Las reuniones de arciprestazgo son un lugar privilegiado de amistad y relación sacerdotal, de ayuda mutua y de trabajo en equipo, por eso deben mantener el sentido de fe y clima sobrenatural. Os propongo dedicar un tiempo al comienzo –después de orar juntos— a la reflexión común de un tema sacerdotal (tal y como me habéis sugerido algunos y hemos dialogado con los arciprestes), enriqueciendo así las reuniones y edificándonos mutuamente con las intervenciones y experiencias de cada uno. Que nunca falte en este ámbito de cercanía –como suele suceder— la preocupación por el compañero, el anciano o el enfermo, y especialmente por el que falta a los encuentros.

Repetiremos en este curso la convocatoria al cursillo Discípulos y Apóstoles que con tanta satisfacción vivieron el año pasado un grupo de nuestros sacerdotes. Espero que esta experiencia de gracia ayude a muchos más de vosotros y sea un auténtico consuelo e impulso de entusiasmo para vivir la vocación.

Pronto tendréis mi Carta Pastoral de inicio de curso.

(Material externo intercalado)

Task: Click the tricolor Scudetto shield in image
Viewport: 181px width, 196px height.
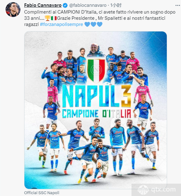Action: (x=96, y=70)
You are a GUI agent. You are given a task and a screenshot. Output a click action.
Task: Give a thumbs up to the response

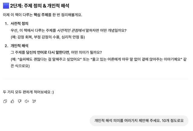[12, 101]
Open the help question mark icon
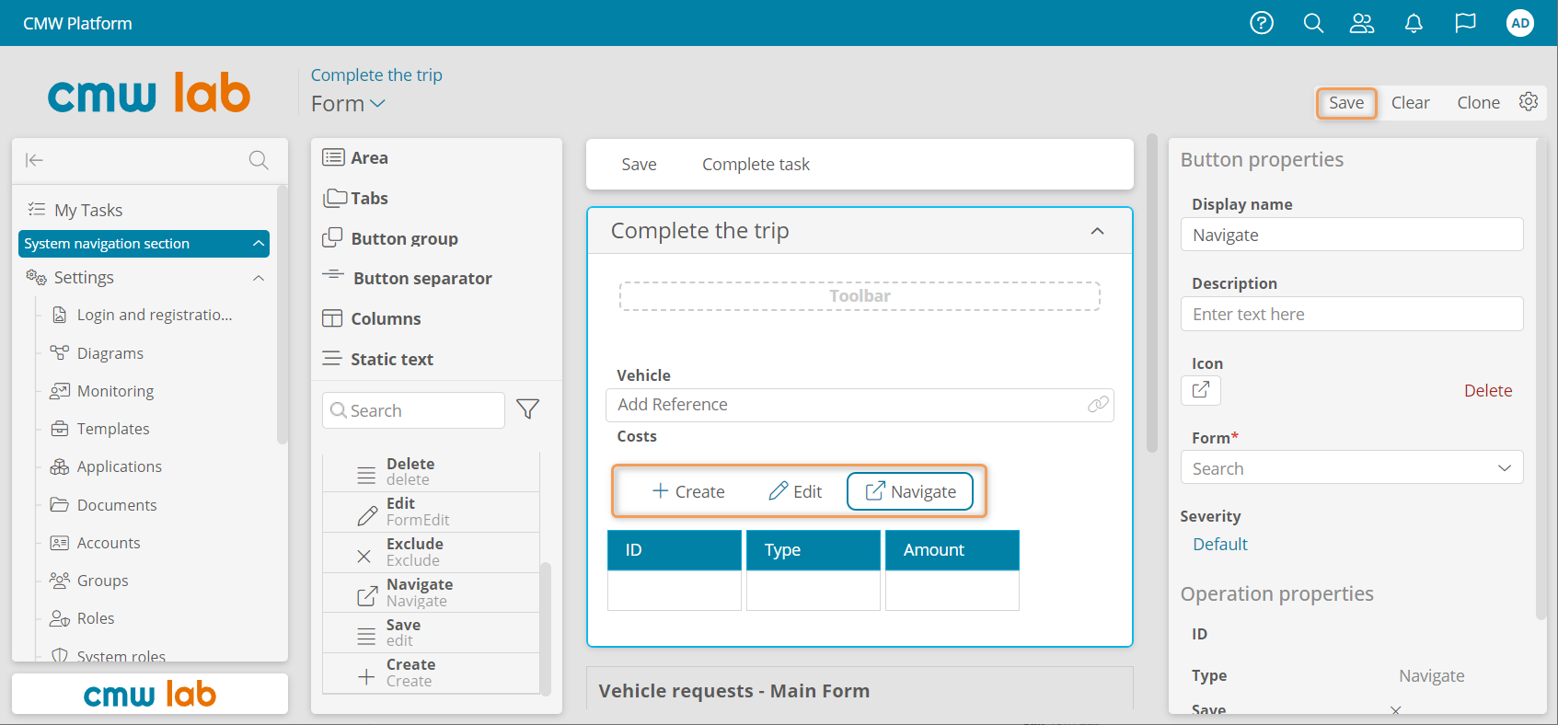1558x725 pixels. (x=1262, y=23)
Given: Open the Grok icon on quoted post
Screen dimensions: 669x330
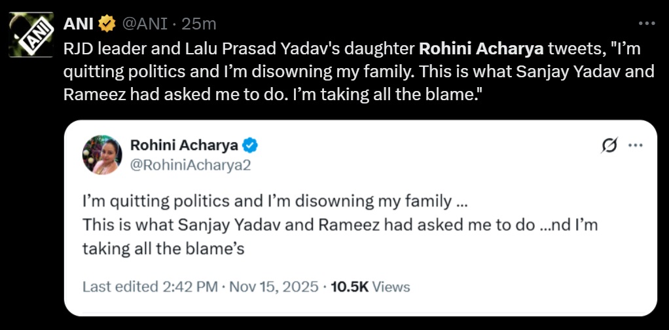Looking at the screenshot, I should click(x=609, y=146).
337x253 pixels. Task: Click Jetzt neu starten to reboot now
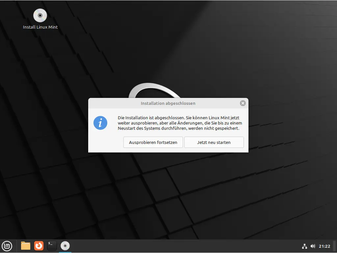pos(214,142)
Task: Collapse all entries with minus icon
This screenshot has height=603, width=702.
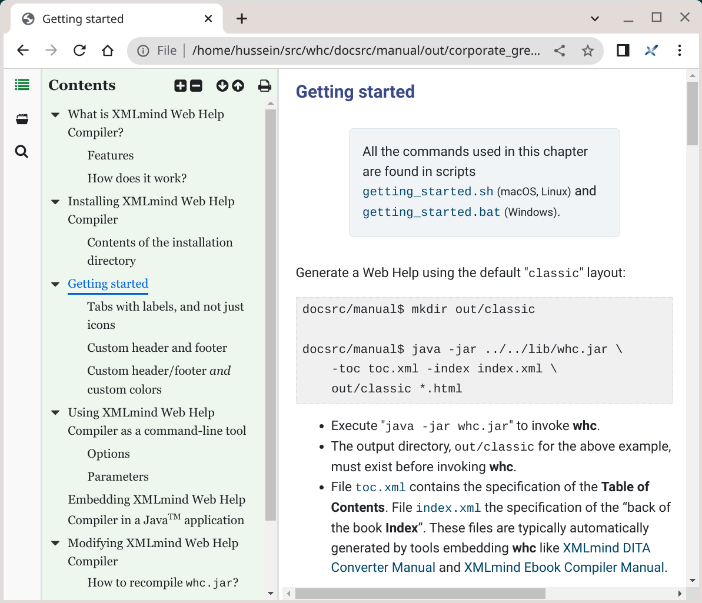Action: (x=197, y=86)
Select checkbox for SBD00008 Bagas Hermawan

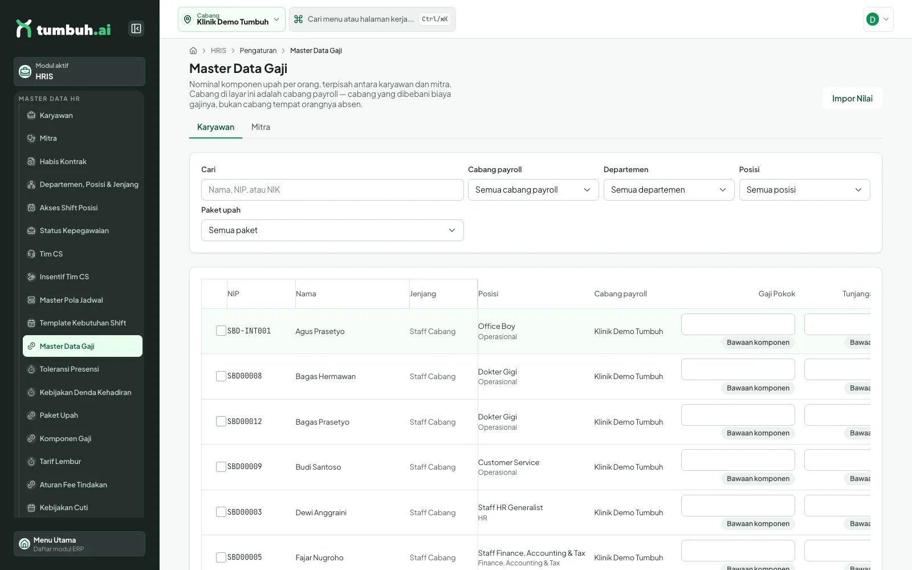coord(221,376)
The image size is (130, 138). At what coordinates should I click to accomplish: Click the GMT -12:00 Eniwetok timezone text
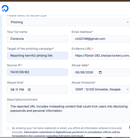click(98, 89)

Os animo a compartir mi reflexión y secundar las propuestas, especialmente las más actuales e inmediatas, dentro del programa pastoral para cuatro años que aún está en vigor. Cuento con vuestra colaboración en el esfuerzo pastoral que supone seguir avanzando, siempre como discípulos del Señor, para alcanzar las metas de evangelización que la Iglesia nos propone.

Para concluir –además de reiterar mi agradecimiento por vuestra labor, vuestra vida sacerdotal y vuestra entrega— os animo a orar siempre unos por otros y por toda la Iglesia. Necesitamos la oración de intercesión, tan sacerdotal, para sostenernos mutuamente en la gracia del Buen Pastor, para que nos fortalezca en las frecuentes pruebas del ministerio y se manifieste en nosotros su misericordia. Contad siempre con mi recuerdo personal por cada uno en la celebración de la Eucaristía, para que no falte a nadie el auxilio de la gracia en las dificultades y para perseverar con fidelidad. Gracias también por vuestro apoyo y oración por mi, para que sea siempre fiel al encargo del Señor y pueda serviros cada día mejor.

Invoquemos a nuestro San Juan de Ávila, a San Hiscio, al Beato Diego de Cádiz y al Beato Marcelo Spínola, pastores santos que interceden por nosotros y nos ayudan con su ejemplo. No dejemos de acudir a nuestra Madre, la Virgen María, que intercede siempre ante su Hijo por sus queridos sacerdotes, agraciados por su amor de predilección para hacerle presente en el mundo.